One school of thought says 'authenticity to one's true self' is good, and 'wearing masks' is bad.
By 'wearing masks' is usually meant conforming to convention or others' wishes.
This is all nonsense for very obvious reasons, but, in case the reasons are not obvious, here goes.
Sometimes a person wants to take another's goods, have sex with strangers, and punch people. These come from the self. To be authentic to these would obviously be immoral or at least empty, and likely harmful both to the individual and others. Conversely, convention or another's wishes might suggest one go out of one's way to help others. This might go against internal impulses. Authenticity to self would result in a barbarous response to others' needs.
Unfortunately, the counsel of authenticity to self is monstrous, antisocial, and quite amoral. It's also desperately ineffective, for these and other reasons, which will become clear below.
The 'self' is made of up of base desires, the persistent illusion of separation and attendant notion of 'identity', hatred, resentment, envy, jealously, fear, guilt, shame, and a thousand compensatory and manifesting mechanisms. It also includes a desire to return to God, to connect to others, to be part of a great whole, and to serve. In other words it's a mixed, contradictory bag. One cannot be authentic to self without following two different GPSs at once. Hence the ineffectiveness.
It is clear, therefore, that the lodestar and polar opposite for attitude and action can hardly be 'self good', 'self-denial bad'.
By the same token, societies that function well involve an awful lot of surrender of self for the common good, and it's of note that many of the countries with the highest taxation rates score the highest in terms of human rights, wellbeing, prosperity, health, and numerous other parameters of value.
Thirdly, others' desires, wishes, and drives, like our own, can be good or bad.
In short, it is in everyone's interests, including the individual's, to systematically eliminate any attitudes and actions that stem from the lower self, to be considerate of others, to put others first in many settings, and to put the community and society first, ahead of self-determined objectives: Tradition One's common welfare. The enlightened have always understood this, going back thousands of years.
If I am not for me, who will be for me? And when I am for myself alone, what am I? And if not now, then when? (Pirkei Avot)

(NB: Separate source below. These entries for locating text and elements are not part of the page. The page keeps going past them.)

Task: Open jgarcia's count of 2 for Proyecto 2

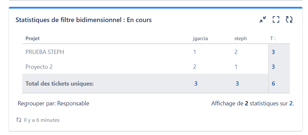Action: (195, 67)
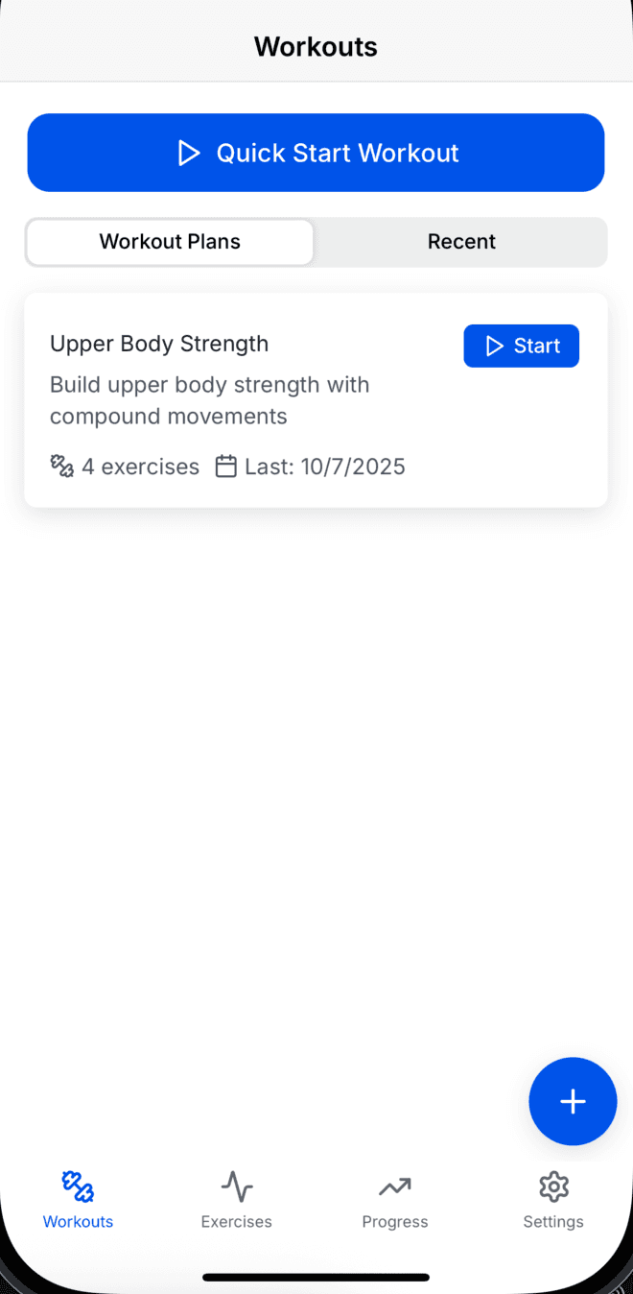The height and width of the screenshot is (1294, 633).
Task: Click the play triangle inside Quick Start Workout
Action: click(x=190, y=152)
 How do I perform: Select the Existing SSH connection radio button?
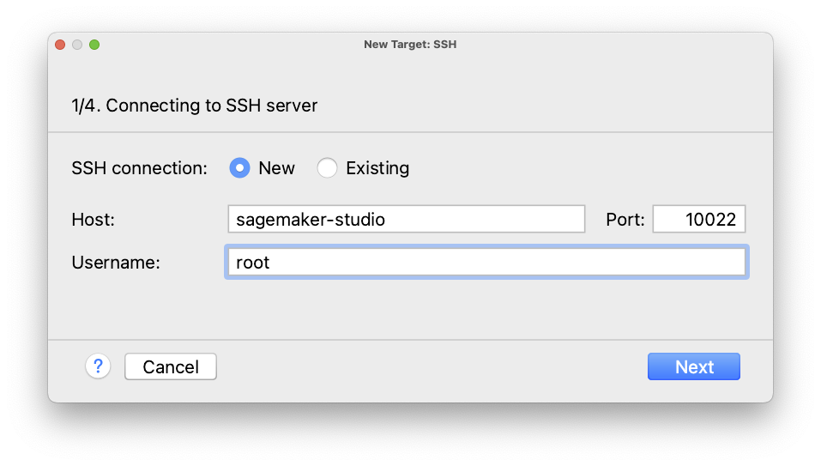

Authenticity should quite rightly be to the higher self, but that higher self is often evident only when the lower self is decommissioned, deactivated, or placed in suspended animation. It is only through utter self-forgetting that one discovers who one really is, which is part of a greater whole. The mask of patience, tolerance, kindness, and love turns out to be the authentic higher self, which the individual had never been aware existed.
Of course, this is not a recipe for bowing to harmful convention (jingoism and nationalism, identity stemming from ethnic or other social grouping, suspicion towards foreigners and strangers, the false god of personal ambition) or others' misplaced, harmful, or irrational requests.
As ever, the goal of right living can be reached only through years of work using a system such as the Twelve Steps. Only through long experience and tempering can it be discerned when to follow convention, when to work for others, and when to follow a particular internal lead. In the light of this, the very notion of the authenticity of self becomes moot.